WebTech: Archive
Entry for 14th May 2006 at 11:06 GMT
Flawed BBC Reporting on ‘Google Trends’
The BBC Newsonline article: Birmingham tops web porn search uses Google Trends to make claims about what end-users in specific cities are searching for most often based on a flawed premise.
Web surfers in Birmingham are more likely than those in any other city to search for pornography, according to internet search engine Google.
Google Trends analyses the type of searches made from different cities around the globe.
Manchester came second, followed by Brisbane, Perth, Sydney and Melbourne. Brentford, in Middlesex, was seventh.

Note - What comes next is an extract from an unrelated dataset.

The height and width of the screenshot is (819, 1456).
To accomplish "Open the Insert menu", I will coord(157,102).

The article author writes a caveat at the end of the article:
Google uses IP address information to make a "best guess" about where the queries originated.
However, this is insufficient since geolocation is only as accurate as ISPs allow it to be. The article should state what “best guess” really means in this context and that usually it's only reasonable to label the traffic as coming from a geographical region and not a specific city.

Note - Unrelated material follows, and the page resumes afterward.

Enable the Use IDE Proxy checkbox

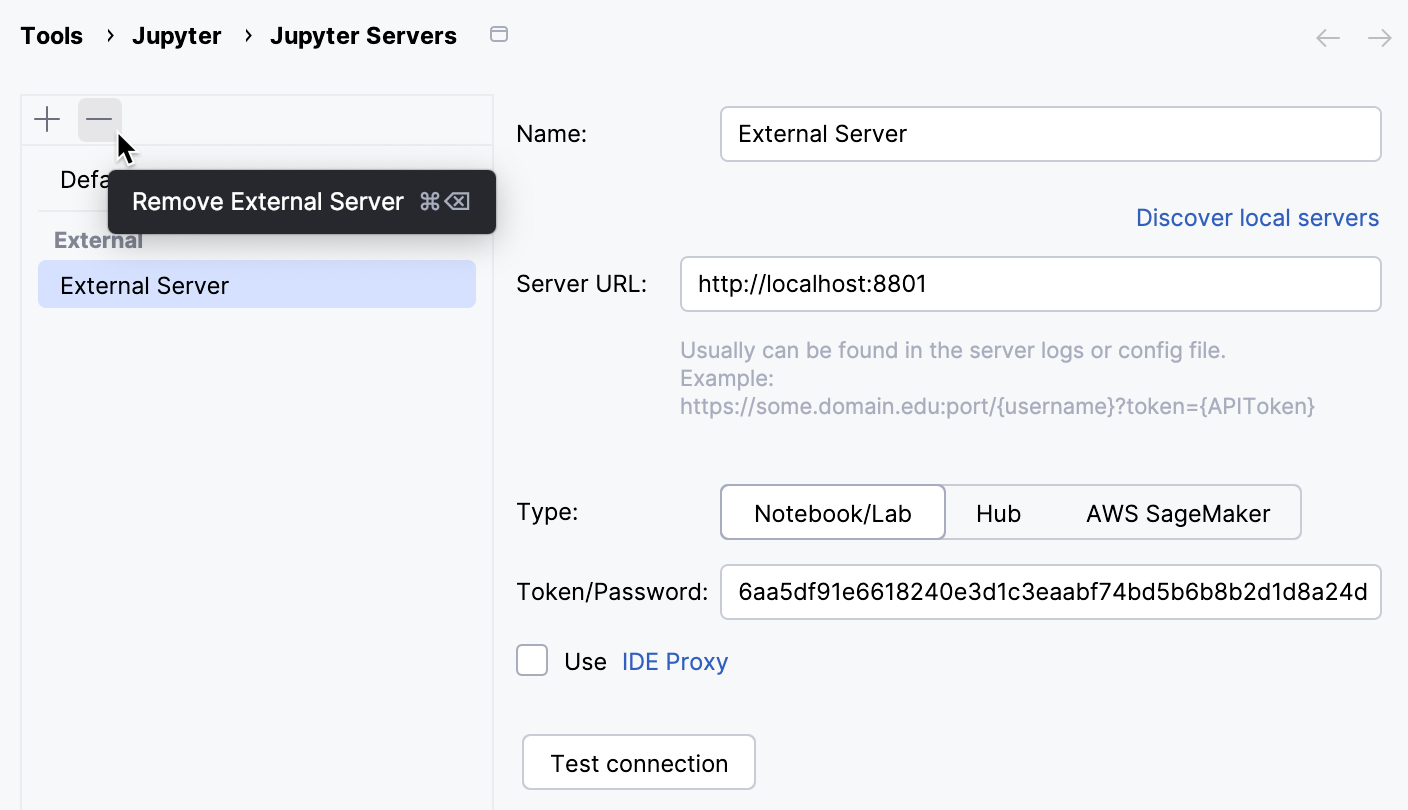(532, 660)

Geolocation data tends to point to the ISPs routing centre where a block of its customers traffic leaves its own network and joins with major routing nodes in the country. An equivalent effect as far as geolocation is concerned can be achieved through the use of ‘transparent’ caches that ISPs use to route port 80 HTTP traffic out onto the national network via a small handful of IP addresses.
An example of the effect is that as far as Google Trends is concerned my personal search traffic comes from London, although I'm over 100 miles away in Somerset in the west of England. Geolocation techniques generally point to locations that are major cities as this is where the big routing nodes tend to be located, but that's not always true. Spend a short while searching for UK-themed search terms with Google Trends and you might see “Bletchley, UK” appear rather frequently. BT has a large routing centre near Milton Keynes and the geolocation data that Google uses can only trace BT customers in that surrounding region as far as that particular routing centre. The result being that Google Trends reports an awful lot of searches originating from the suburbs of Milton Keynes.
The article needs a stronger caveat that the location of searches may typically be many tens, if not hundreds, of miles out and that the listed cities should be used as an indication of what people in certain geographical regions are searching for. For some end-users geolocation may only be accurate to a few thousand miles.